* [What this task involves]:
For the records below, print the lines from the line with "The width and height of the screenshot is (280, 624)." through the line with "in the Members" exactly as written; include both end lines and exclude the rest.

Collected data entries:
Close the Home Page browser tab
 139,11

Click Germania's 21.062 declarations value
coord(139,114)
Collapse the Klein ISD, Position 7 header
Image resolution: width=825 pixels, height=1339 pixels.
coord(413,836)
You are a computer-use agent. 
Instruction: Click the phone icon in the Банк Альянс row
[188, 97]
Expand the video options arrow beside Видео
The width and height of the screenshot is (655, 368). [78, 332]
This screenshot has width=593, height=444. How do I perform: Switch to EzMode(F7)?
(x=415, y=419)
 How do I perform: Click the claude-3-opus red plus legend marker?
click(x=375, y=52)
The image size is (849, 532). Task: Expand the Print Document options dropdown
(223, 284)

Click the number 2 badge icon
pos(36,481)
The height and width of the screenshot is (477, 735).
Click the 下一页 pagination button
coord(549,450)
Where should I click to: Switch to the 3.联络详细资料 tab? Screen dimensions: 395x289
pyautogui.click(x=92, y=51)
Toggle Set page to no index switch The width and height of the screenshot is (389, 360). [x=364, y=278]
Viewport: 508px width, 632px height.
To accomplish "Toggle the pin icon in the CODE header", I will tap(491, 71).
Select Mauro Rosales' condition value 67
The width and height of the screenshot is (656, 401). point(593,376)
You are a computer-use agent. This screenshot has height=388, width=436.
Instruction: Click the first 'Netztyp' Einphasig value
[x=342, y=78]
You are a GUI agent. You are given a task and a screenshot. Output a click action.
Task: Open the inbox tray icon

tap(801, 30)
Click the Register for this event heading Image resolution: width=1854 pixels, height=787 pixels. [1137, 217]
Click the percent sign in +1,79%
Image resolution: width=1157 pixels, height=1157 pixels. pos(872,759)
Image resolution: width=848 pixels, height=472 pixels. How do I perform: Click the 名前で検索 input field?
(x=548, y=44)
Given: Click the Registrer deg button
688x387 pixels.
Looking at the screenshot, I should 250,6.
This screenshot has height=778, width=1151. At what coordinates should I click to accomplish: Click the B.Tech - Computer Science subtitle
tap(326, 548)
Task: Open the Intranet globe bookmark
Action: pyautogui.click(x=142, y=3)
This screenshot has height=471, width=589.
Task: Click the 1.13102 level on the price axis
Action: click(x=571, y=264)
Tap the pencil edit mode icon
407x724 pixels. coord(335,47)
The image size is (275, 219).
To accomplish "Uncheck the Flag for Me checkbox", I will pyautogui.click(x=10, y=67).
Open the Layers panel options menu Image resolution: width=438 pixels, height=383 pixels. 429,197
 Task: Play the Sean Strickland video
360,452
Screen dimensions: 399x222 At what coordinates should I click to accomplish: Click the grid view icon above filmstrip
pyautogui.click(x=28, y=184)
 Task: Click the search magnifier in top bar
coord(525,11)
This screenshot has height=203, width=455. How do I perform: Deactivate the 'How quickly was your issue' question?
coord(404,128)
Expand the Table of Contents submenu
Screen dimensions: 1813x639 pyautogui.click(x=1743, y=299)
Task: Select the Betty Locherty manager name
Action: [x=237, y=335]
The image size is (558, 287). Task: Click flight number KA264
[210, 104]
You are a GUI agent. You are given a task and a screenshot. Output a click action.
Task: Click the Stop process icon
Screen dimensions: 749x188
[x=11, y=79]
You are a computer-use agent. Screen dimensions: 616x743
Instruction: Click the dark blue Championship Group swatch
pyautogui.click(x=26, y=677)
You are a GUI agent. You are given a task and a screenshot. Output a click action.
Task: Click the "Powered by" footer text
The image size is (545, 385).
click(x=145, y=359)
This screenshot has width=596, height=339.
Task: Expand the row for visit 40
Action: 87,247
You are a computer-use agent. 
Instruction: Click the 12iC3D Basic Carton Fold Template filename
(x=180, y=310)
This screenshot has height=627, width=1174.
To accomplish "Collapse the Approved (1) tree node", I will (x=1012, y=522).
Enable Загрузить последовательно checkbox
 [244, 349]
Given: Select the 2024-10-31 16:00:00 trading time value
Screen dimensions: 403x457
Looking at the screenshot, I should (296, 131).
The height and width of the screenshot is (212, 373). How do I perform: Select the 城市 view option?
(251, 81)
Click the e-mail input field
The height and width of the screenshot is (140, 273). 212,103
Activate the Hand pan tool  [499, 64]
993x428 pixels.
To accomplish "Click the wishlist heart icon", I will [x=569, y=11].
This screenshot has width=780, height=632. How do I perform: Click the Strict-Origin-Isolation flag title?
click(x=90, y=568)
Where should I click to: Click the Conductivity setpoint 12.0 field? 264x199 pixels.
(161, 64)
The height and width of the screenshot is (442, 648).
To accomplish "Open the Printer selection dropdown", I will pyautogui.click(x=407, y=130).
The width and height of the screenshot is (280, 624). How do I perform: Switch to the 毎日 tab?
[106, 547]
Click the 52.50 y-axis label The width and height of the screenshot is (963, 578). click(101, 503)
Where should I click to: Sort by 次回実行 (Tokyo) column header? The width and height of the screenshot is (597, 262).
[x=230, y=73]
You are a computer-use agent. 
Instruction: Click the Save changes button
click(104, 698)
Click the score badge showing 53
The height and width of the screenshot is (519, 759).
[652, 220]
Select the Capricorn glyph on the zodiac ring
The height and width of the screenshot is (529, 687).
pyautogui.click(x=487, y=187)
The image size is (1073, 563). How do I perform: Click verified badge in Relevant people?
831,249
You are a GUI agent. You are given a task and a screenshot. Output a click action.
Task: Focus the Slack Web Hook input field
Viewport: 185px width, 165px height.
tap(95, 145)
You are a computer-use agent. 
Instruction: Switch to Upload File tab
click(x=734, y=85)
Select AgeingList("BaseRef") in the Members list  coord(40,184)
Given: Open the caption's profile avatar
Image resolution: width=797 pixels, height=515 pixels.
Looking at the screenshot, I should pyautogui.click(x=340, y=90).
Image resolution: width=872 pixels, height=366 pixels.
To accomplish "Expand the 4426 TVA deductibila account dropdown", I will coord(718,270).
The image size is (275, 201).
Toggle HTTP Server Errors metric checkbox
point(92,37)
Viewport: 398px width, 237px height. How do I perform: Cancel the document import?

* [Answer to this exercise]:
The width and height of the screenshot is (280, 624). How do I perform: Switch to the 毎日 tab?
[106, 547]
Click the 52.50 y-axis label The width and height of the screenshot is (963, 578). click(101, 503)
Where should I click to: Sort by 次回実行 (Tokyo) column header? The width and height of the screenshot is (597, 262).
[x=230, y=73]
You are a computer-use agent. 
Instruction: Click the Save changes button
click(104, 698)
Click the score badge showing 53
The height and width of the screenshot is (519, 759).
[652, 220]
Select the Capricorn glyph on the zodiac ring
The height and width of the screenshot is (529, 687).
pyautogui.click(x=487, y=187)
The image size is (1073, 563). How do I perform: Click verified badge in Relevant people?
831,249
You are a GUI agent. You are given a task and a screenshot. Output a click action.
Task: Focus the Slack Web Hook input field
Viewport: 185px width, 165px height.
tap(95, 145)
You are a computer-use agent. 
Instruction: Switch to Upload File tab
click(x=734, y=85)
Select AgeingList("BaseRef") in the Members list  coord(40,184)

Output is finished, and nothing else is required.